**SET EXERCISE:**
Convert the entries below into a JSON list of strings, with one string per line and no blank lines. Omit the pictures from the output.

**DATA LISTING:**
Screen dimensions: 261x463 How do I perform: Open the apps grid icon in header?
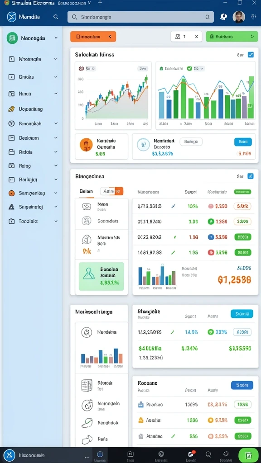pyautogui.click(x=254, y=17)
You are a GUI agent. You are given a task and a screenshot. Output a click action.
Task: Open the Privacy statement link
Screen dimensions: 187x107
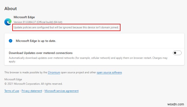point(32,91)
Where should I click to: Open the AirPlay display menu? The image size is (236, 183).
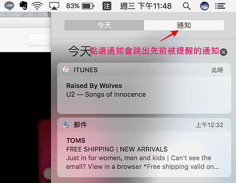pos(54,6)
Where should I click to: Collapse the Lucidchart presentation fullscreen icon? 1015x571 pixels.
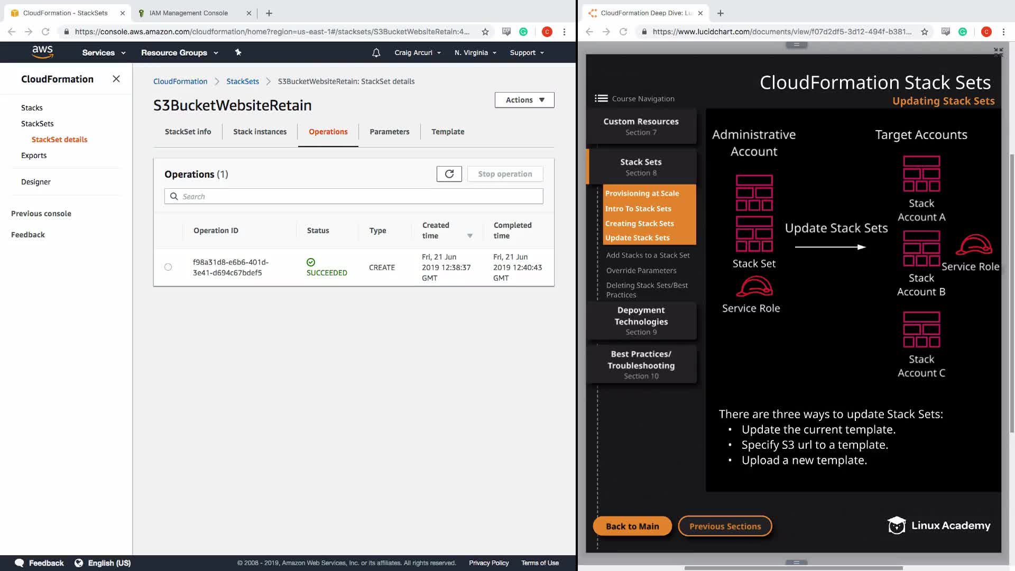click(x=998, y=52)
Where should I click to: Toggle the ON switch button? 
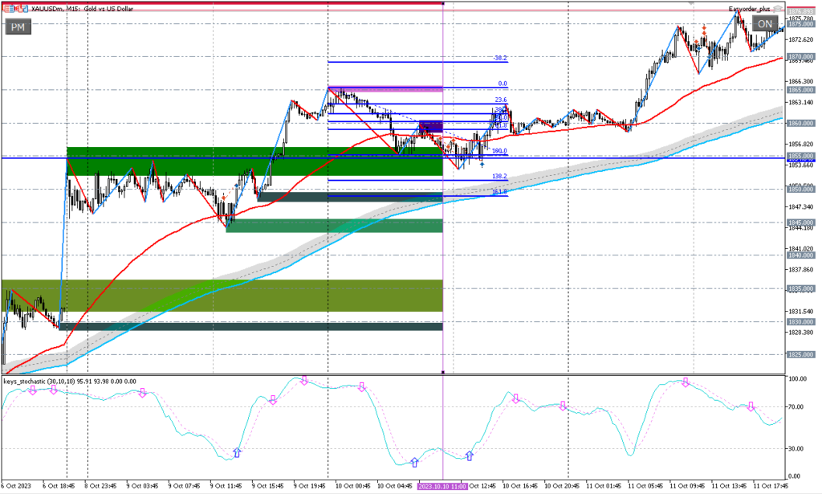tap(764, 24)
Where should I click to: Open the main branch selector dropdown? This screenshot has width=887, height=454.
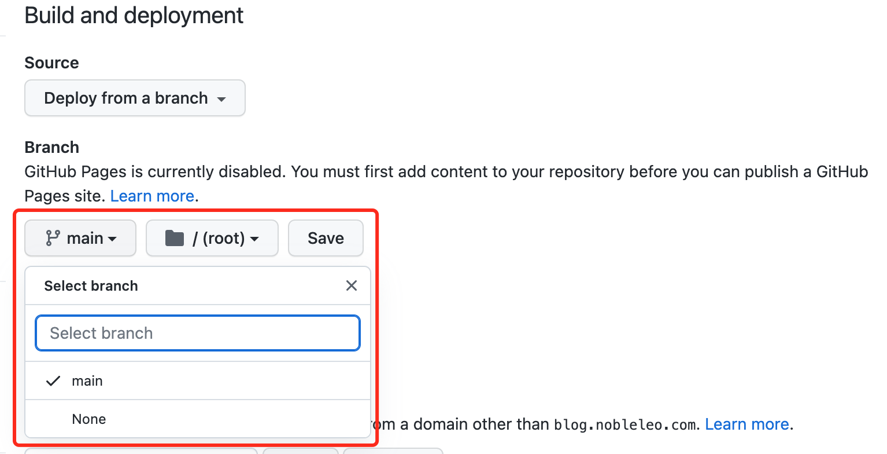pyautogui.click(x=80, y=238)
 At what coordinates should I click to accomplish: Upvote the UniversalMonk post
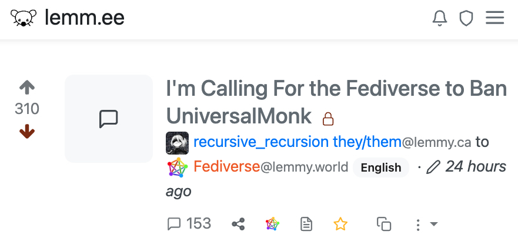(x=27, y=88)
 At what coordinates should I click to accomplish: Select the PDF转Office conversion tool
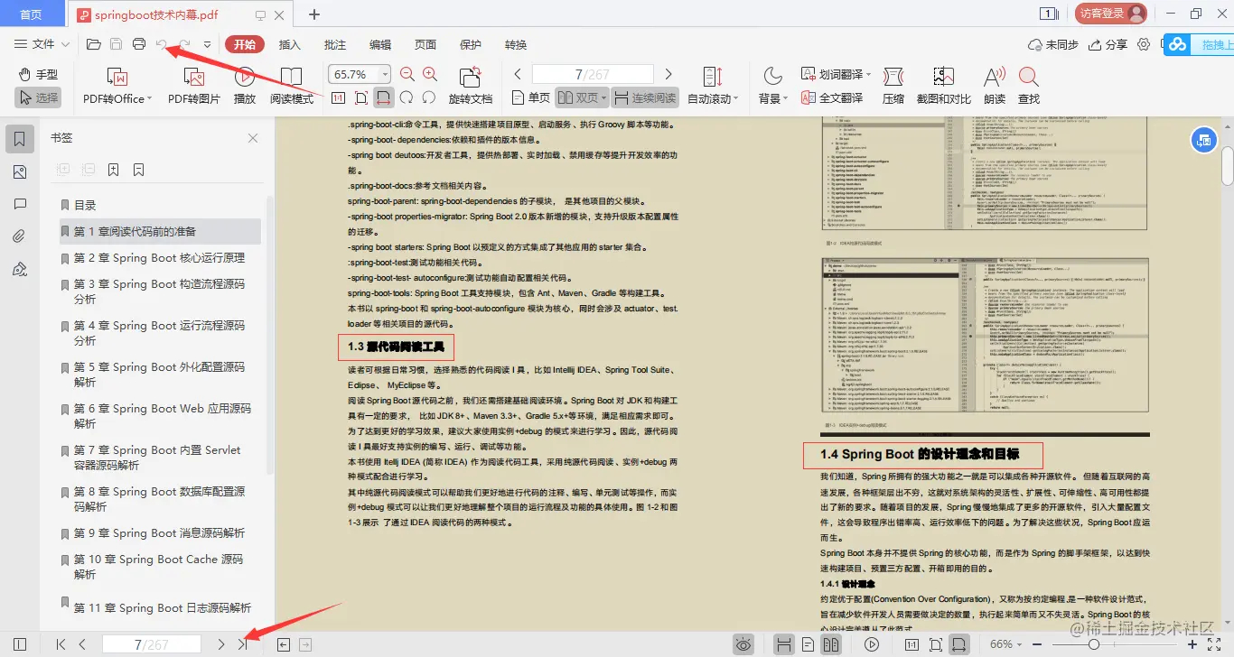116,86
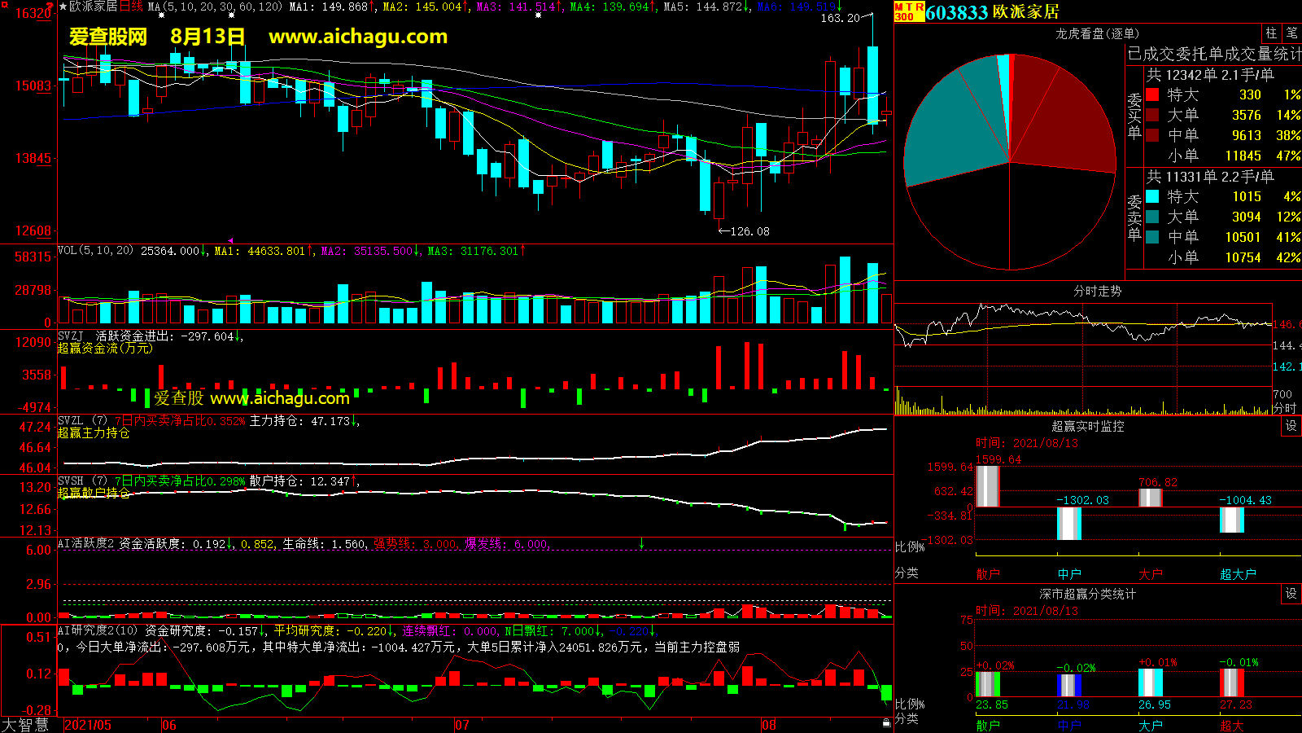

**COMPLETE ANSWER:**
[
  "Screen dimensions: 261x463 How do I perform: Open the apps grid icon in header?",
  "pyautogui.click(x=254, y=17)",
  "You are a GUI agent. You are given a task and a screenshot. Output a click action.",
  "Task: Open the Privacy statement link",
  "Screen dimensions: 187x107",
  "point(32,91)",
  "Where should I click to: Open the AirPlay display menu? The image size is (236, 183).",
  "pos(54,6)",
  "Where should I click to: Collapse the Lucidchart presentation fullscreen icon? 1015x571 pixels.",
  "click(x=998, y=52)",
  "Where should I click to: Toggle the ON switch button? ",
  "tap(764, 24)",
  "Where should I click to: Open the main branch selector dropdown? This screenshot has width=887, height=454.",
  "pyautogui.click(x=80, y=238)",
  " At what coordinates should I click to accomplish: Upvote the UniversalMonk post",
  "(x=27, y=88)",
  " At what coordinates should I click to accomplish: Select the PDF转Office conversion tool",
  "116,86"
]